— Supplied entries —
┄┄┄┄┄┄┄┄┄┄┄┄┄┄┄┄┄┄┄┄
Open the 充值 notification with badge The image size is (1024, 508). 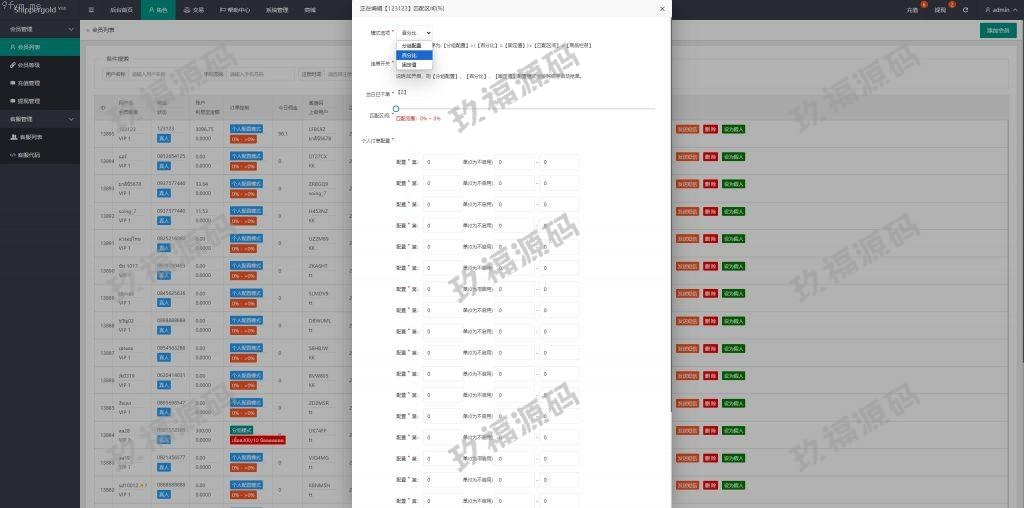(x=912, y=9)
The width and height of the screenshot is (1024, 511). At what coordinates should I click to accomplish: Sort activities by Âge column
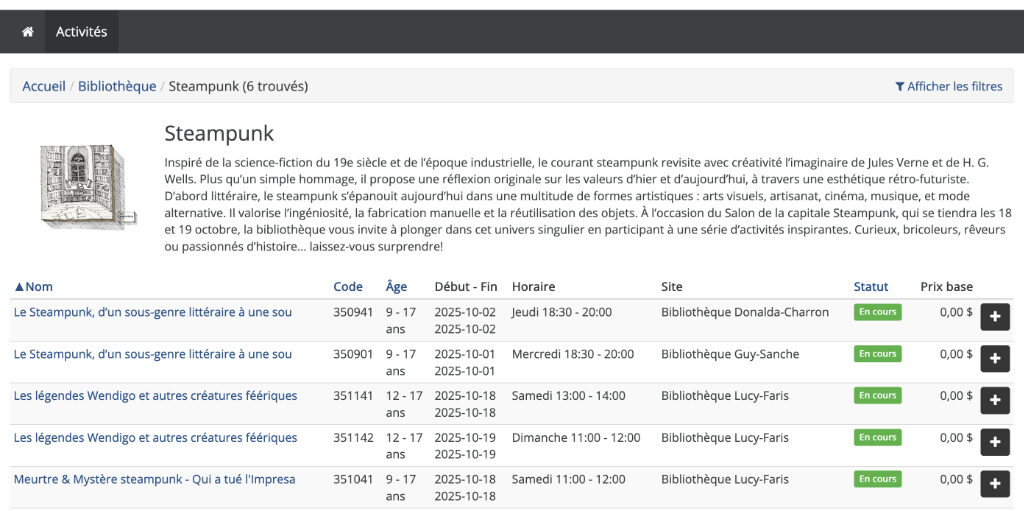coord(396,287)
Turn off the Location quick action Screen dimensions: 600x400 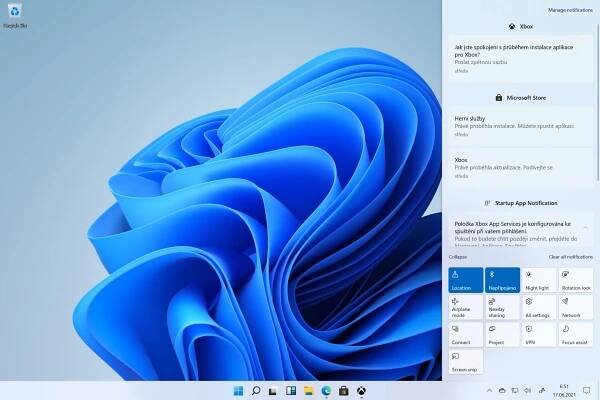coord(466,279)
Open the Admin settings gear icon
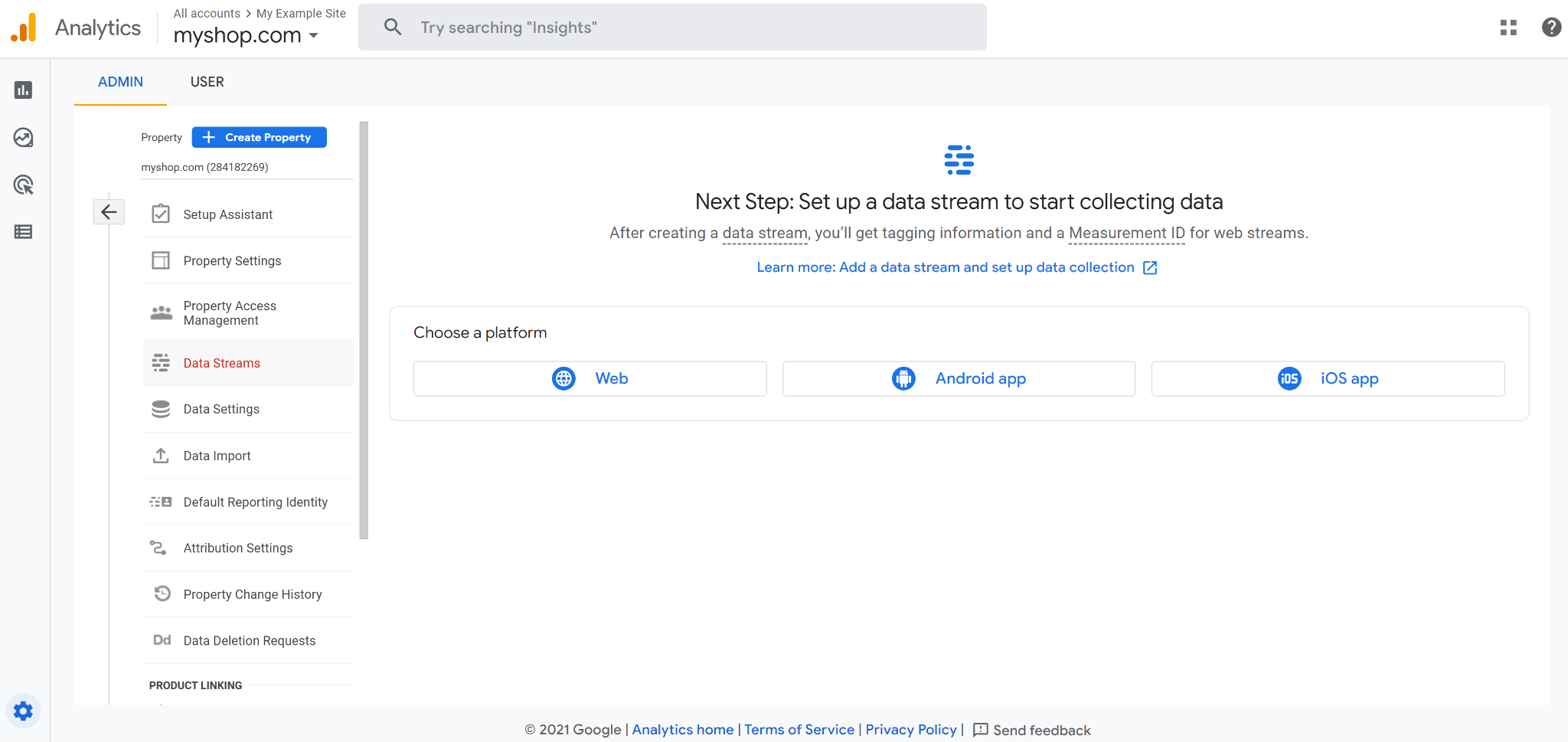1568x742 pixels. point(23,711)
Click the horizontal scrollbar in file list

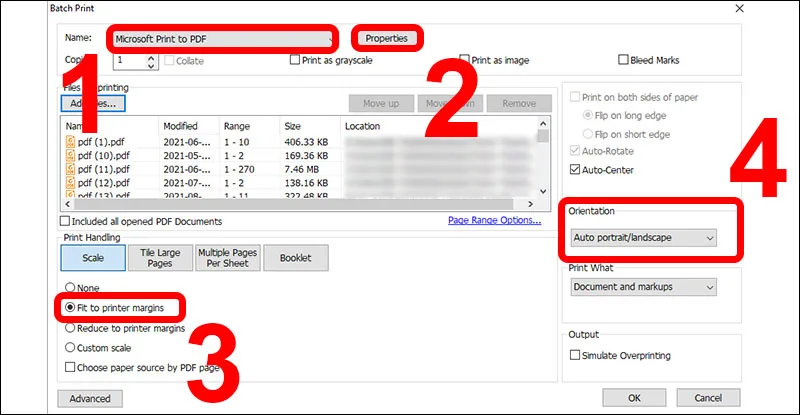[293, 204]
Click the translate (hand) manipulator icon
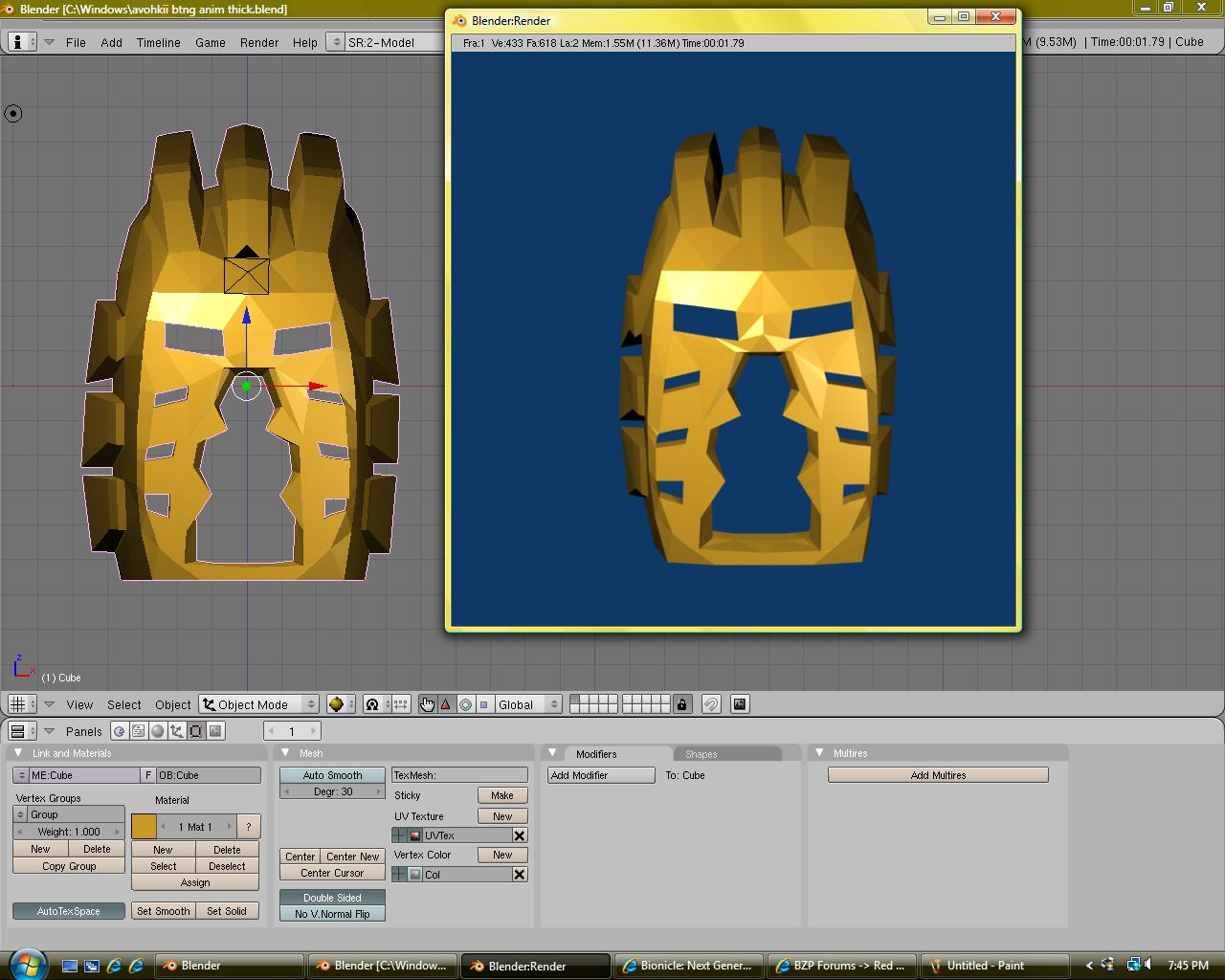The width and height of the screenshot is (1225, 980). click(x=427, y=704)
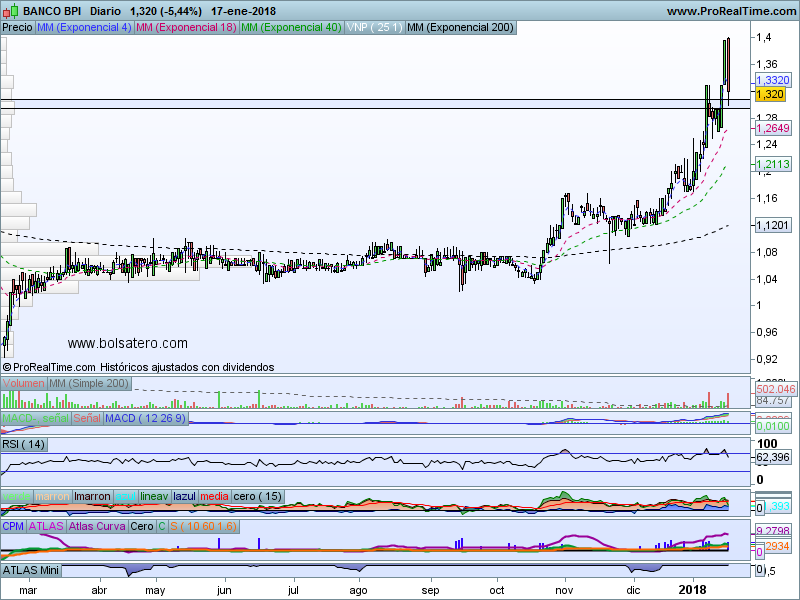This screenshot has height=600, width=800.
Task: Click the candlestick icon beside BANCO BPI
Action: (x=12, y=11)
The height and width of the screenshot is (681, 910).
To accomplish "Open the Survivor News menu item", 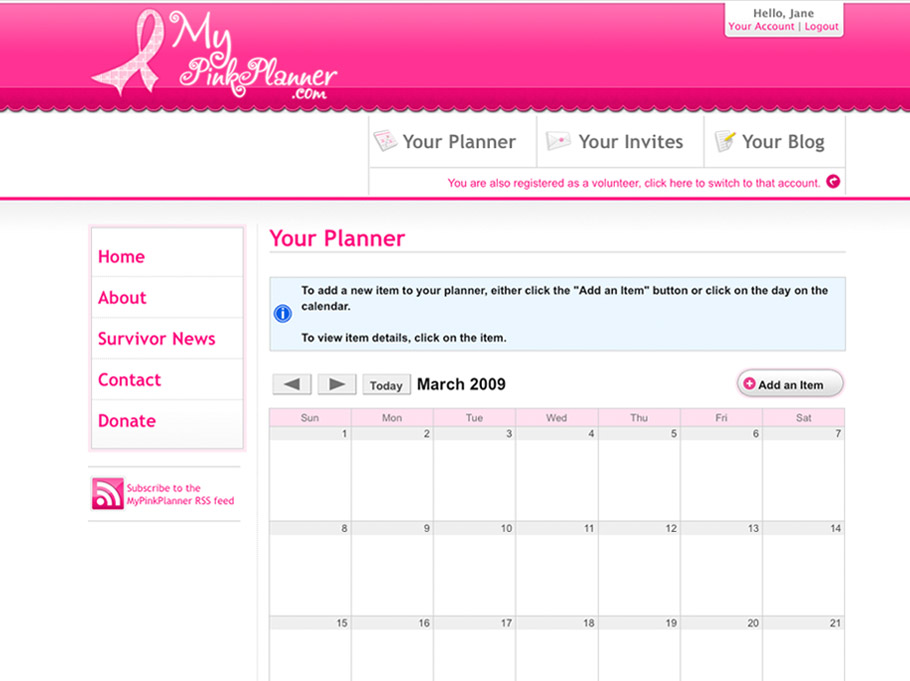I will tap(157, 339).
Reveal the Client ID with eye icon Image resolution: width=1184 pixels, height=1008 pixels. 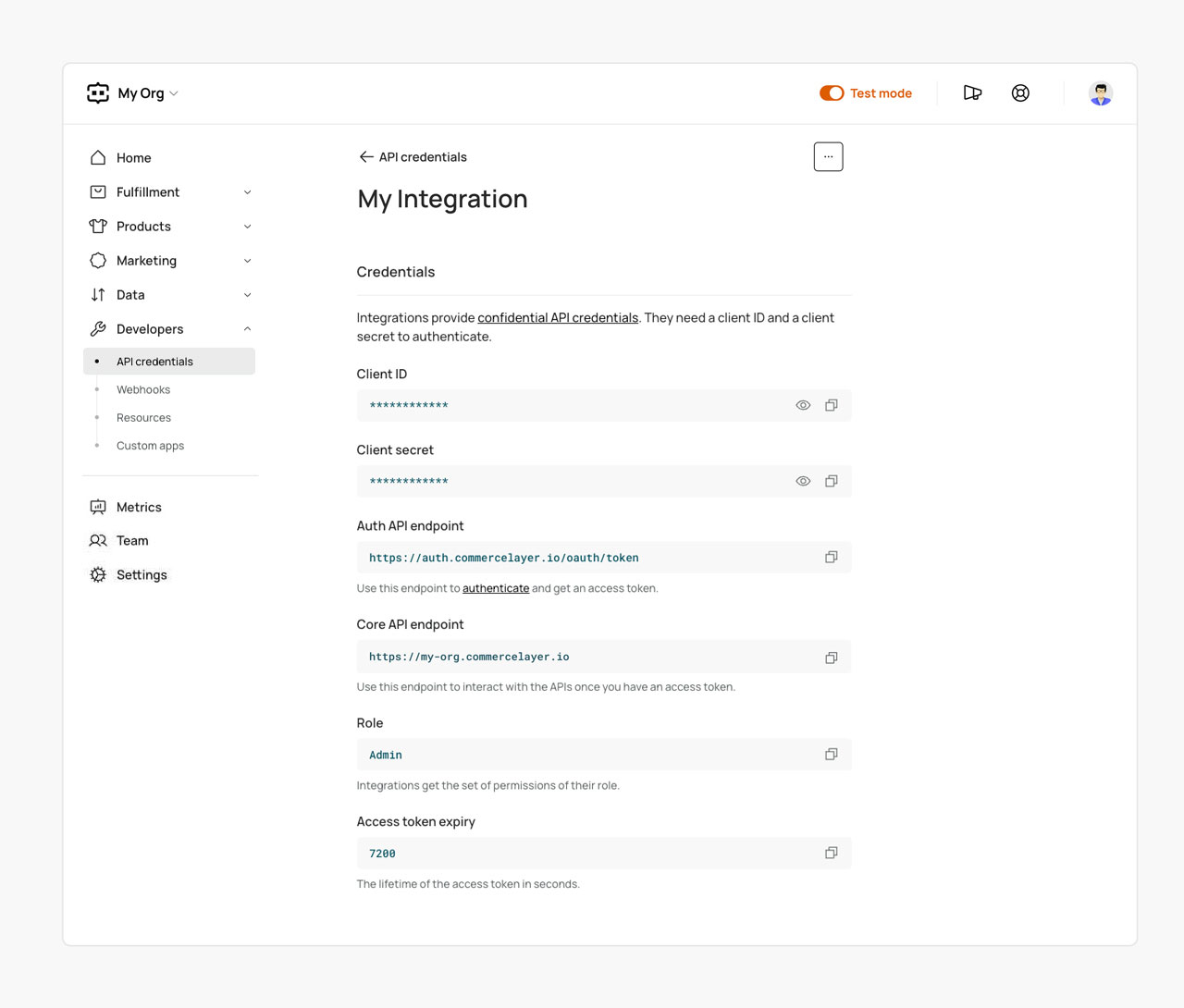click(x=803, y=405)

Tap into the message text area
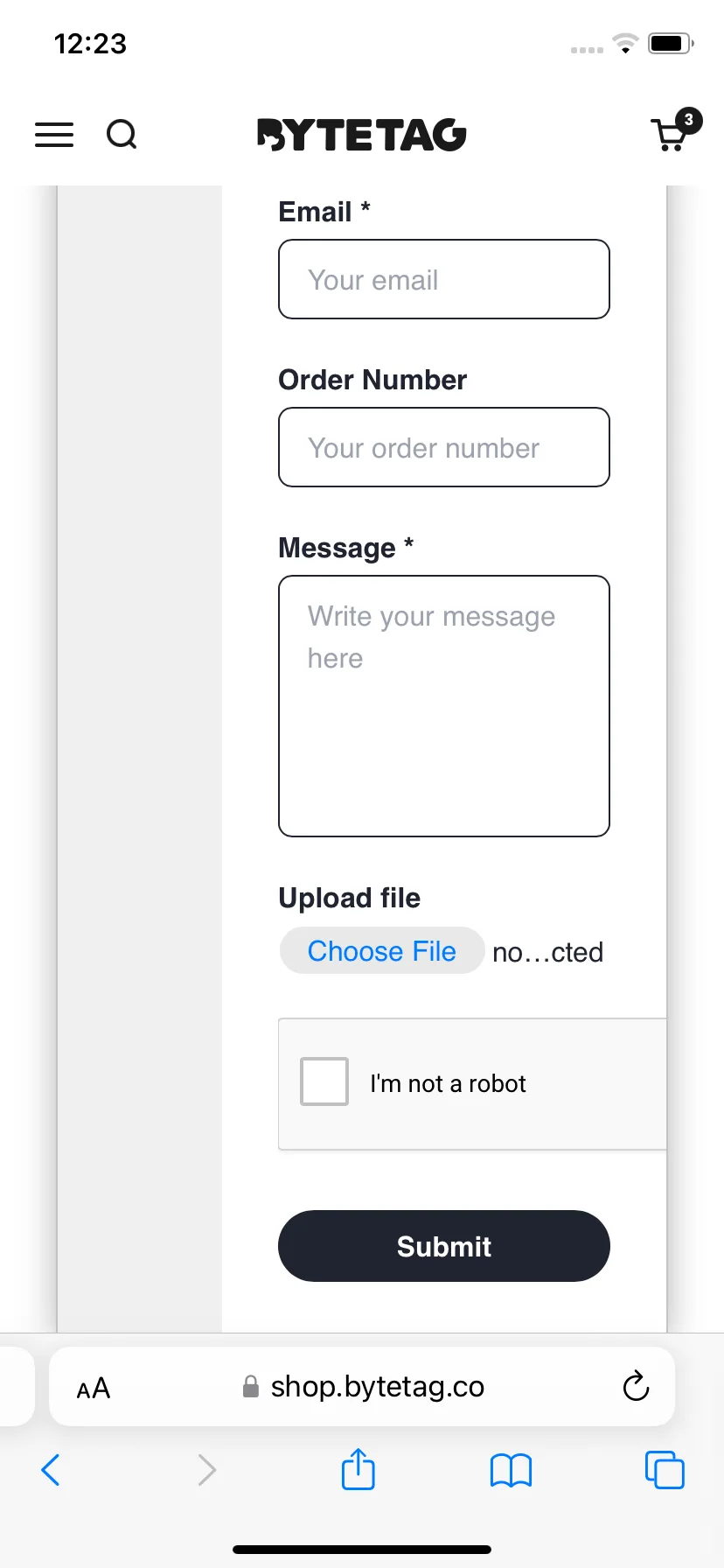[x=444, y=706]
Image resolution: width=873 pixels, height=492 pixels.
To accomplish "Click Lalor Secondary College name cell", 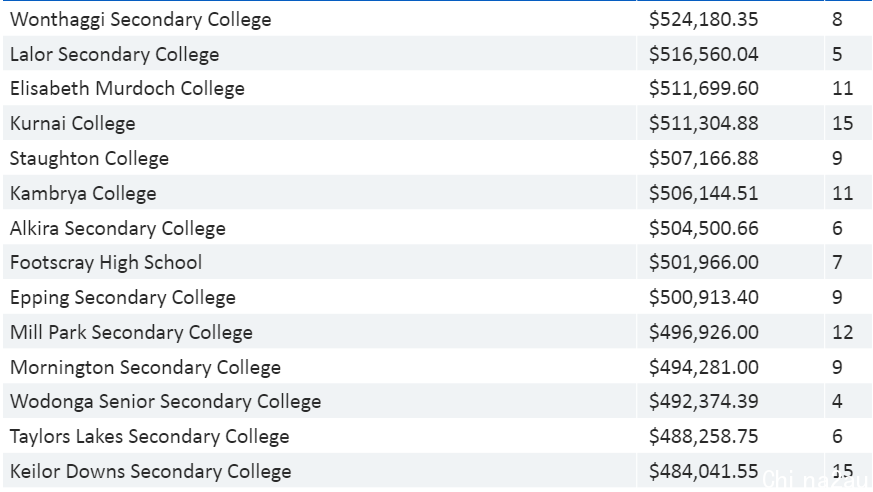I will [319, 54].
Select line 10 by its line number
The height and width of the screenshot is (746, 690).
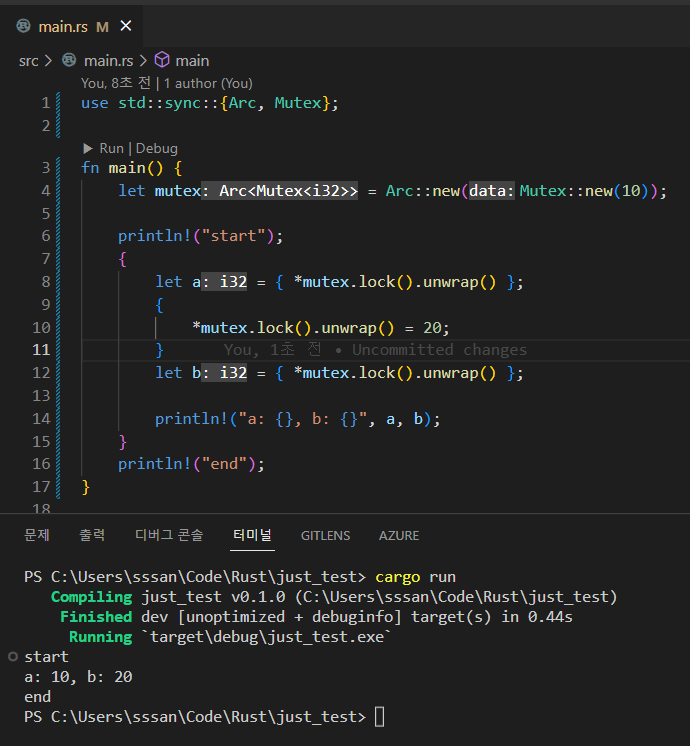(x=41, y=327)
┄┄┄┄┄┄┄┄┄┄┄┄┄┄┄┄┄┄┄┄
— Problem —
Rewrite the part of the listing that opens with the line containing "Select line 10 by its line number" and closes at the end of the listing, swapping "screenshot" for "image" and changing nothing else. Leave the pictures out of your answer.

— Output for this task —
Select line 10 by its line number
The height and width of the image is (746, 690).
(x=41, y=327)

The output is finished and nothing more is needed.